Jadeja made amends by cutting off all phone and email communications on honeymoon – the first time in eight years – and promising his wife a three-week trip to the Maldives in December.
Obviously, Jadeja wouldn’t cancel that rescheduled break to speak at a traders’ expo in Las Vegas… would he? “The markets never sleep and Sandy never sleeps,” said Jadeja, who is hoping his wife doesn’t pick up City A.M. this morning. “The Maldives may have to move to January.”
CALLING CARD
WHEN KEN Olisa, the head of technology merchant bank Restoration Partners, was brutally ousted as a non-executive director of the Eurasian Natural Resources Company, he famously described the boardroom putsch as “more Soviet than City”.
Turning disaster into opportunity, however, Olisa has made his angry parting shot from the FTSE 100 mining group his new calling card – The Capitalist hears he is handing out postcards (pictured right) designed with the catchphrase to his contacts as he sets about replenishing his roster of non-exec appointments…
RAIN STOPS PLAY
THE long-anticipated India versus England fund managers’ cricket match organised by equity brokers CLSA was almost a complete walkover by the England side.
Spectators at the HAC ground saw Oliver Bell and John Moorhead from Pictet and JP Morgan’s Alex Robins keep taking wickets with their “mean bowling”, while F&C’s Peter Dalgliesh caught everything behind the stumps “like a man possessed”.

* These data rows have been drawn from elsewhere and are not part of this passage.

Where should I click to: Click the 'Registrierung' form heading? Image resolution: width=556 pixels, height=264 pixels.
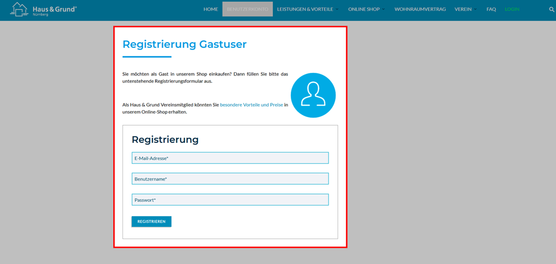165,140
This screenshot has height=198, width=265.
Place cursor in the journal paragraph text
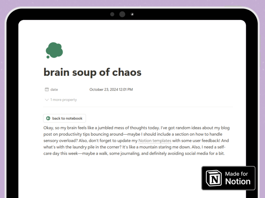pos(136,140)
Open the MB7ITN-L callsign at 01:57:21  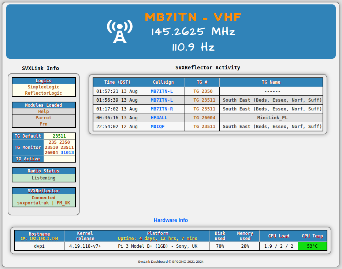pyautogui.click(x=162, y=91)
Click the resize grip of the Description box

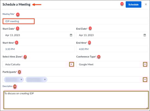coord(147,108)
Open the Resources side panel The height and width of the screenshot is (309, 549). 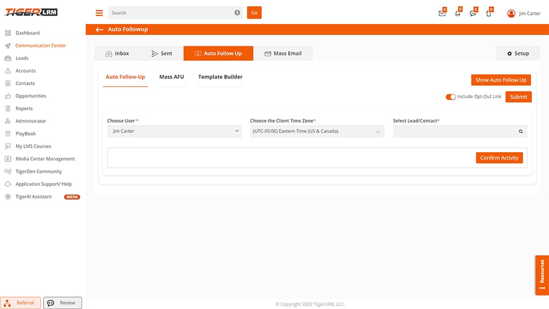[542, 275]
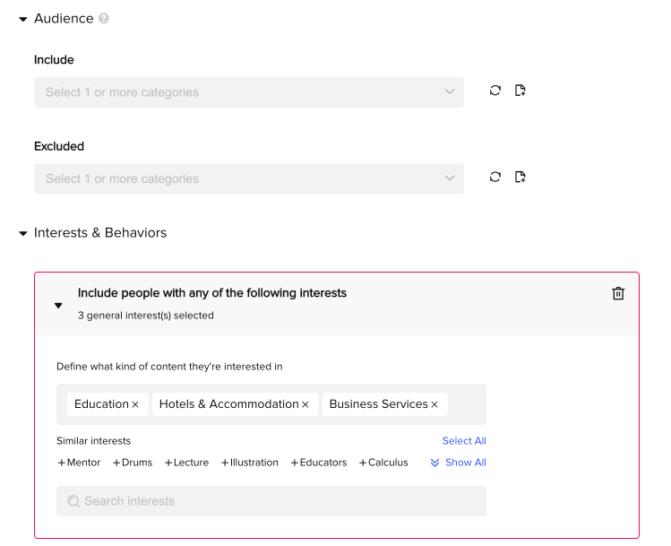Refresh the Excluded audience list
Screen dimensions: 671x546
coord(495,177)
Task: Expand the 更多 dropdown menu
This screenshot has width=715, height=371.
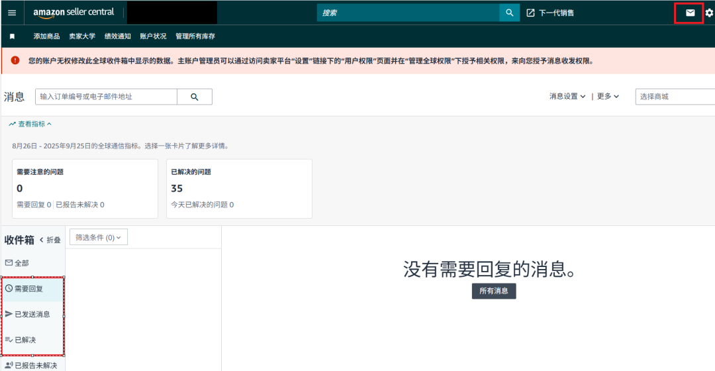Action: (608, 96)
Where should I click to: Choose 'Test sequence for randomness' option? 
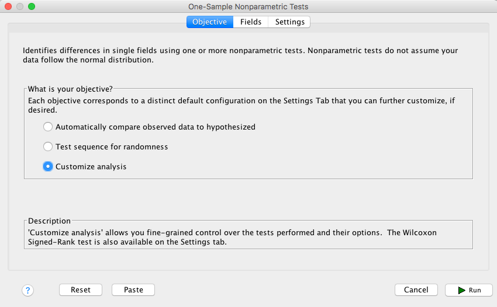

Complete loss of face was prevented by Niranjan Aiyagiri from JP Morgan, who scored 30 runs in quick time to take the Indian side’s total to a “respectable” 100 runs in 19.3 overs – although even if the match hadn’t been cut short due to slippery outfield conditions, it was still clear the England team had won “hands down”.
BUSINESS AS USUAL
CHARITY begins with spreadbetting, after today’s launch of a platform designed to allow traders to transform lives in South Asia just by doing their normal job.
Twenty per cent of the top-line revenue from every trade made on BATrustmarkets, the financial spreadbetting platform backed by WorldSpreads, will be donated to the British Asian Trust to invest in education and health charities in South Asia.
“Traders aren’t charged anything extra,” said BATrustmarkets co-founder Alpesh Patel on the “genuine advance in charitable giving”. “Brokers pay from their own top lines; we are just asking traders to do what they do anyway.”